### Task 1
Write out the stretch of the book review below from "The author of" through "their respective successors.".
### Task 2
List the titles of the four chapters that the book review below says make up the first part of the book.
### Task 3
According to the book review below, which three topics receive little or no discussion in the book?

### Source text
Book Review by A. W. H. Adkins, University of Chicago, in: Journal of the History of Philosophy, 23:4 (1985:Oct.)
The author of this densely written and closely argued book distinguishes between the philosophical and scholarly approaches to Aristotle, presents himself as a scholar, and modestly states (viii) that "the latter type of work will necessarily be only second-best." He locates himself in the Anglo-American tradition of Aristotelian interpretation as represented by D. J. Allan (on the more scholarly wing), J. L. Austin and G. E. M. Anscombe (on the more philosophical wing), and their respective successors.

Engberg-Pedersen divides his work into two parts. The first, consisting of four chapters entitled "Eudaimonia and Praxis," "Morality," "The Virtues," and "Human Good," creates the context in which the even more detailed discussions of the second part, entitled "The Psychology: Passions and Reason," "Moral Insight and Desire," "Moral Insight and Deliberation," "The Point of Moral Insight," "Moral Insight and Responsibility," and a general conclusion, may be conducted. (There is little or no discussion of the Mean, the practical syllogism, or akrasia.)

### Information shown
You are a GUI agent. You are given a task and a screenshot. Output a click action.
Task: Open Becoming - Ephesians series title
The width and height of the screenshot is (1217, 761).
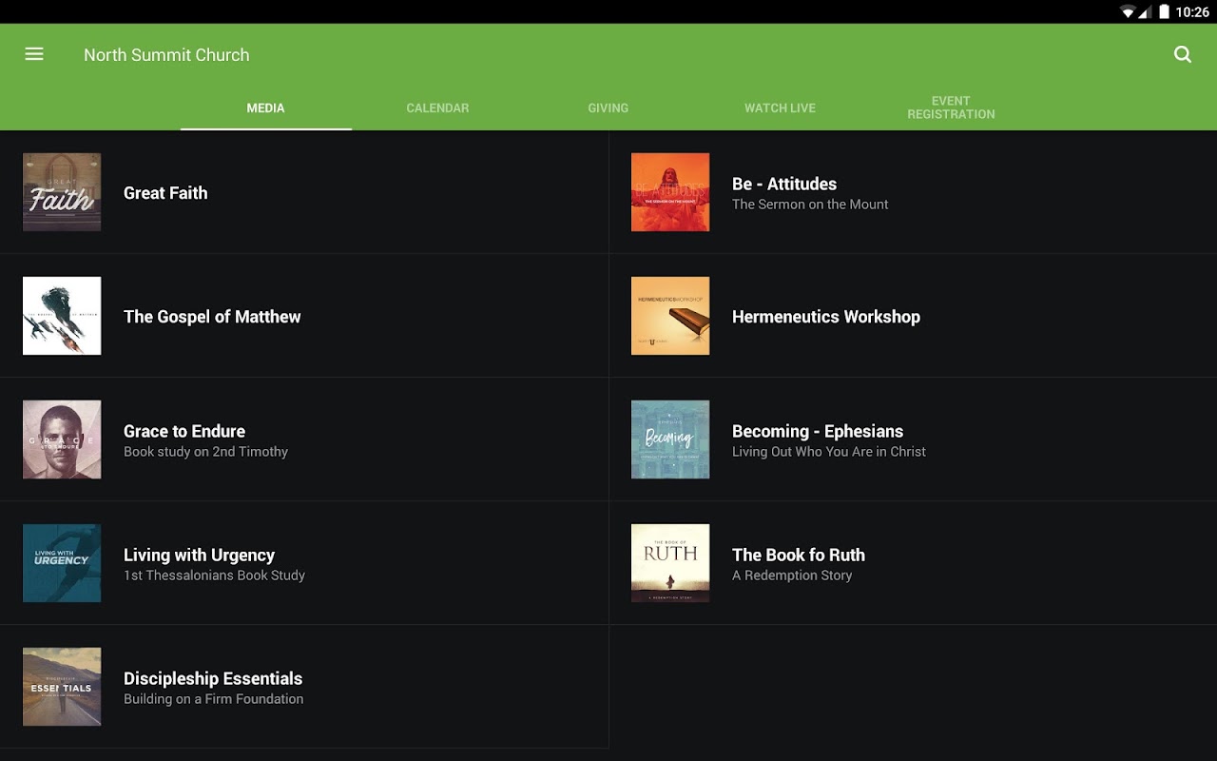818,431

### Exercise solution 1
The author of this densely written and closely argued book distinguishes between the philosophical and scholarly approaches to Aristotle, presents himself as a scholar, and modestly states (viii) that "the latter type of work will necessarily be only second-best." He locates himself in the Anglo-American tradition of Aristotelian interpretation as represented by D. J. Allan (on the more scholarly wing), J. L. Austin and G. E. M. Anscombe (on the more philosophical wing), and their respective successors.

### Exercise solution 2
"Eudaimonia and Praxis," "Morality," "The Virtues," and "Human Good"

### Exercise solution 3
The Mean, the practical syllogism, and akrasia.